The 2015 Military Times Pay Book is your guide to the complex world of military compensation. And as has been the case for a few years now, the increases in pay and allowances this year are slight to nonexistent.
Nothing symbolizes the lean tenor of the times more than the 2015 basic pay raise of 1 percent, repeating the pay raise troops received last year. Those are the lowest annual basic pay raises since at least 1962. In fact, the last five annual basic pay raises, all under 2 percent, have been the smallest in the history of the all-volunteer force created in 1973.

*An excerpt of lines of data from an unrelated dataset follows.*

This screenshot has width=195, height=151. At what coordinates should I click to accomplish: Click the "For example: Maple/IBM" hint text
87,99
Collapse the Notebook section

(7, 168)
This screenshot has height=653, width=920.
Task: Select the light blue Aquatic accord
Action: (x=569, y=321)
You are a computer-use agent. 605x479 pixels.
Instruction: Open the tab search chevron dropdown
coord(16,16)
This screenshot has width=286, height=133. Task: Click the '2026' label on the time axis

The 2015 basic pay raise mirrors the 2014 bump in another unsettling way: It will not keep pace with average private-sector wage growth, which was 1.8 percent last year — making this year and last the only two years since 1999 when the military raise lagged civilian wage growth.
The news is not much brighter for the second pillar of military compensation, Basic Allowance for Housing, but the BAH situation is not quite as clean-cut as the basic pay raise.

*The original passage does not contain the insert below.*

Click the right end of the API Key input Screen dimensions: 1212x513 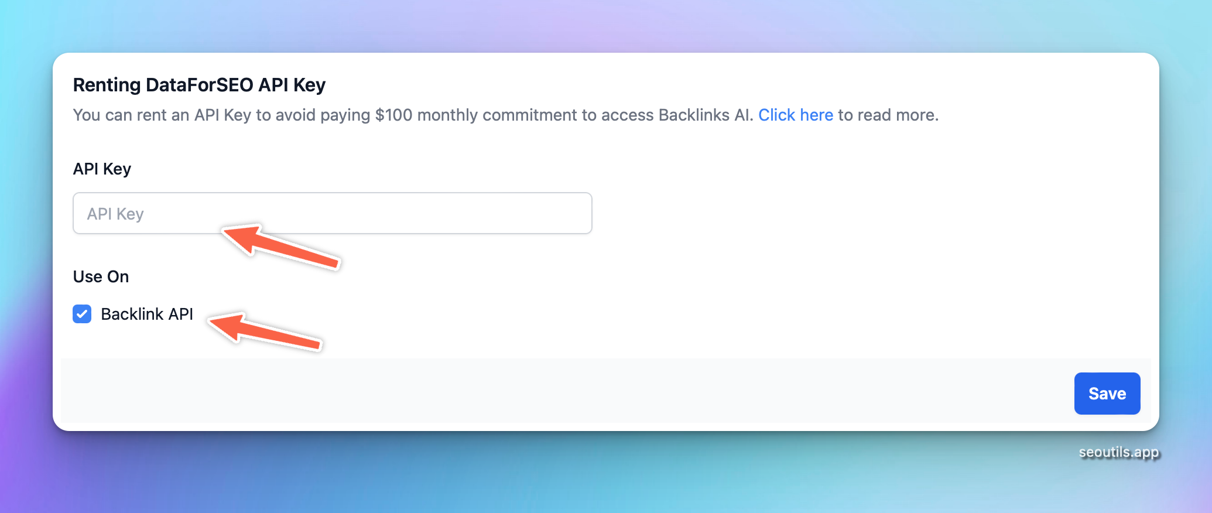tap(574, 213)
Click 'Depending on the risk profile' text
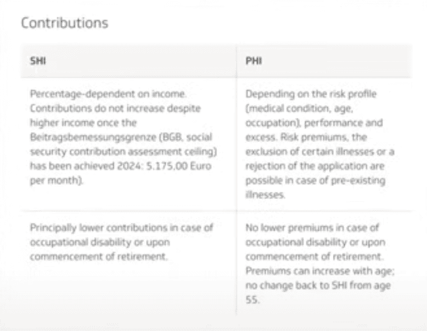The image size is (427, 331). (x=311, y=94)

In essence, Basic Allowance for Housing rates are being scaled back by 1 percent this year, meaning monthly BAH checks for 2015 will be pegged to cover 99 percent of the estimated cost of local housing. For more than a decade before this year, BAH had covered 100 percent of the estimated cost of local housing for all troops.

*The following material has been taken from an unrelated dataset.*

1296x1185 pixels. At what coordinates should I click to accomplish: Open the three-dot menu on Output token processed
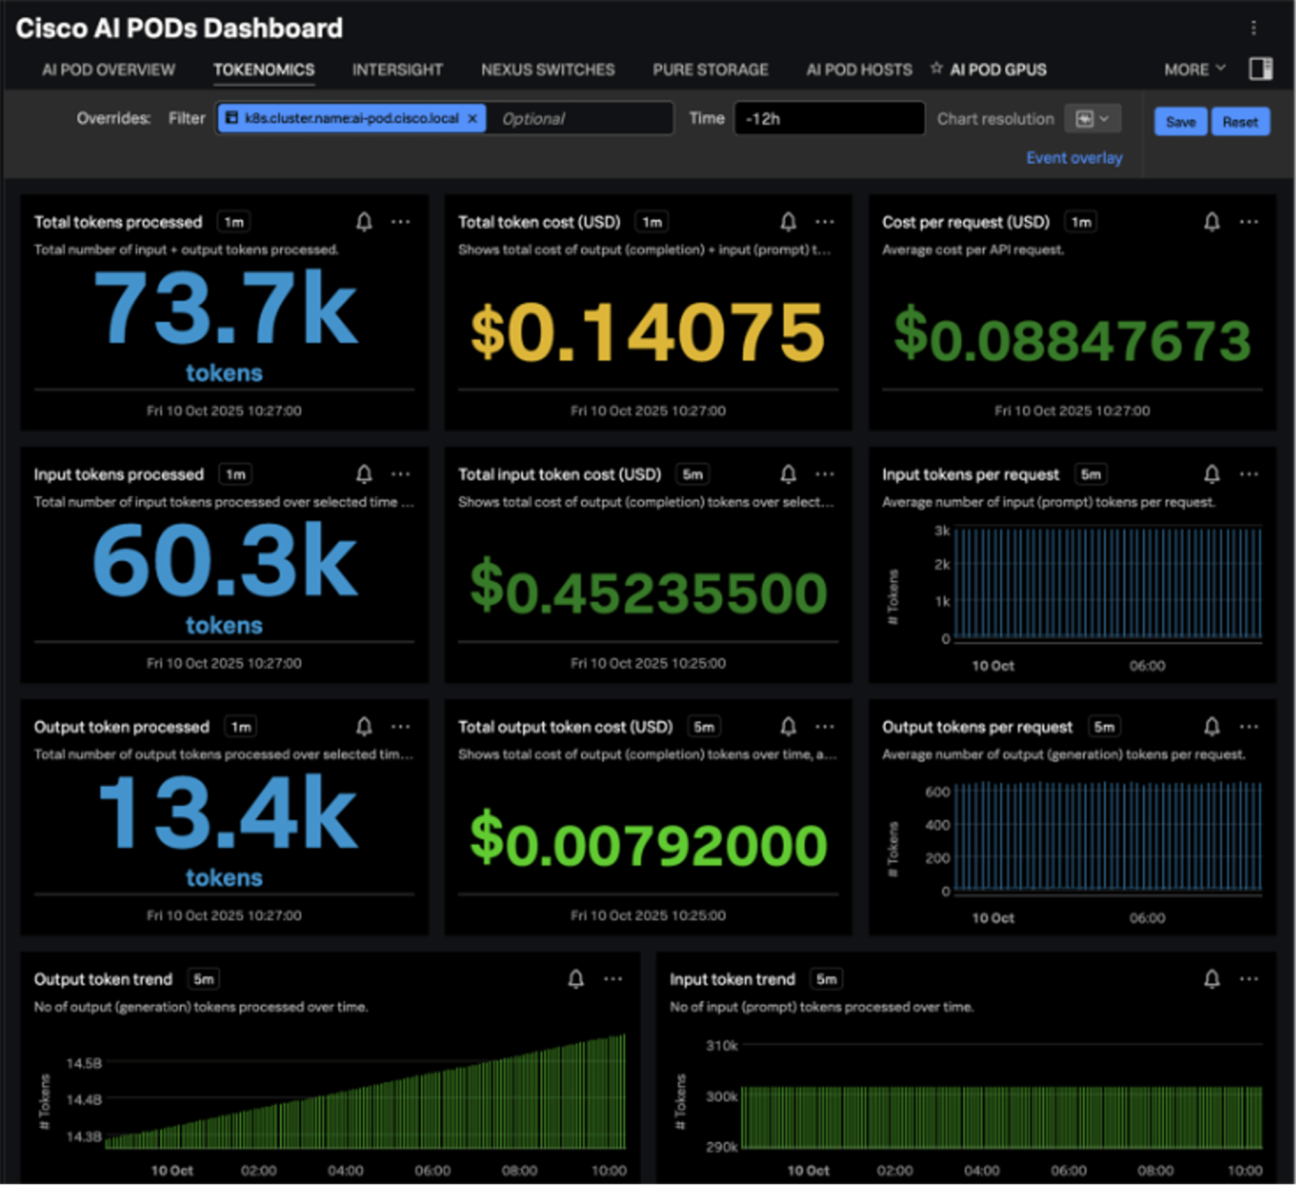(x=401, y=726)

Nevertheless, the reduction is the first of its kind in years and could shave about $200 million from the total BAH checks paid out to the roughly 1 million troops who live off post.
If there is a sliver of silver lining in the BAH policy change, it's that the 1 percent cut in the value of the allowance is a far smaller reduction than what Pentagon leaders originally asked for: to make service members pay 5 percent of their housing costs out of pocket.
The third major pillar of military compensation, Basic Allowance for Subsistence, rises by a comparatively robust 2.9 percent this year. BAS is linked to the Agriculture Department's food cost index.
The year ahead is likely to bring much more turbulence, with the imminent release of a massive two-year review by a congressionally chartered commission that has been combing through the entire universe of military compensation programs.
That report, due out in early February, is expected to take a particularly deep dive into potential alternatives to the military's venerable "cliff-vesting" retirement system, the basic structure of which has remained unchanged for generations.